5. “Any fool can make things bigger, more complex, and more violent. It takes a touch of genius — and a lot of courage — to move in the opposite direction.” OK, so I’m guilty of 60 page license agreements. But every year or less, I take a fresh pass through the document to try to slim it down, make it more readable, less complex. I look for ways to simplify, consolidate or eliminate. Having long agreements for the sake of long agreements isn’t good. If you can say in one sentence what you would prefer to say in five, say it in one.
6. “If you can’t explain it simply, you don’t understand it well enough.” This is true for internal employee communications, as well as customer communications. Master your subject matter so you can confidently pick the language, concepts and style that communicate with the greatest ease and efficiency. [No changes from Max’s explanation.]
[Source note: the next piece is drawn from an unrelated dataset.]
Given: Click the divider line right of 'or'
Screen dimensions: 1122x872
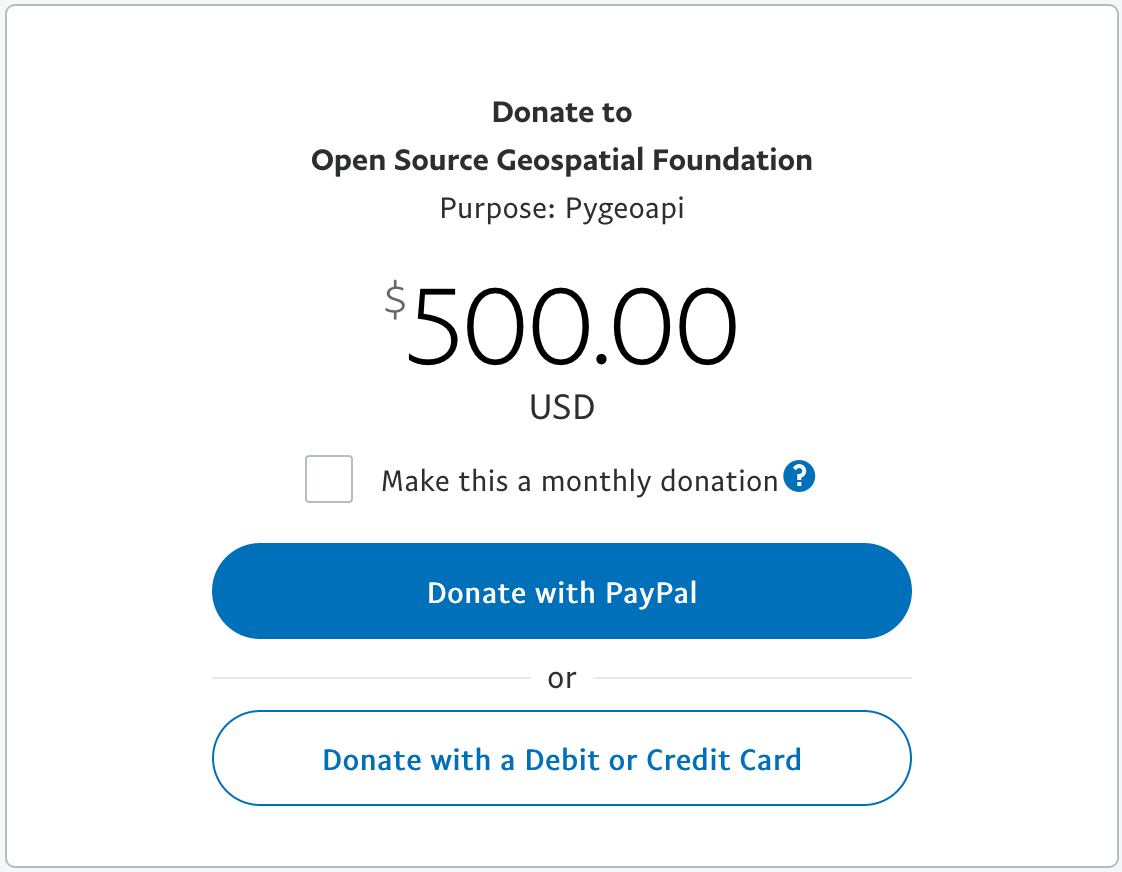Looking at the screenshot, I should click(752, 677).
7. “Anyone who has never made a mistake has never tried anything new.” Lawyers, accountants and other such professionals seem to be extraordinarily weary of making mistakes. God forbid you ever admit to one, either. But here’s the kicker, we all make mistakes. Yep, even you. The trick is to learn from them, make corrections and move on. It’s only making the same mistake twice that’s not so good.
8. “I have no special talent. I am only passionately curious.” Some contract professionals believe that they’re trained monkeys – that anyone could do their job with a little instruction and a computer. Well, maybe they’re right to some degree. Writing a contract isn’t really comparable to rocket science. With the proper training and time, I can teach almost anyone how to review and write a pretty decent contract. In fact, most folks want to see other people’s contract templates for this very reason. But there is another level. A class of contract professionals who extend the value, create better contracts and are better negotiators. It’s not talent that separates them from their average peers. It’s curiosity and drive. You can have it, too.
9. “Whoever is careless with the truth in small matters cannot be trusted with important matters.” Truth is paramount, but carelessness with what is small is a window into how one may handle anything large. The small stuff matters. [Max nailed it… but here’s a little extra.] You MUST ALWAYS BE TRUTHFUL as a contracts professional. There’s no wiggle room, no area for interpretation. Above-board behavior is the ONLY acceptable behavior. This is why you don’t go to lunch on someone else’s tab during negotiations or accept gifts from potential vendors. But what about…? But what if…? But how…? But nothing.
10. “Most people say that is it is the intellect which makes a great scientist. They are wrong: it is character.” Same for marketing and business in general. Need I say more? [No, Max, you don’t. Great list, great post.]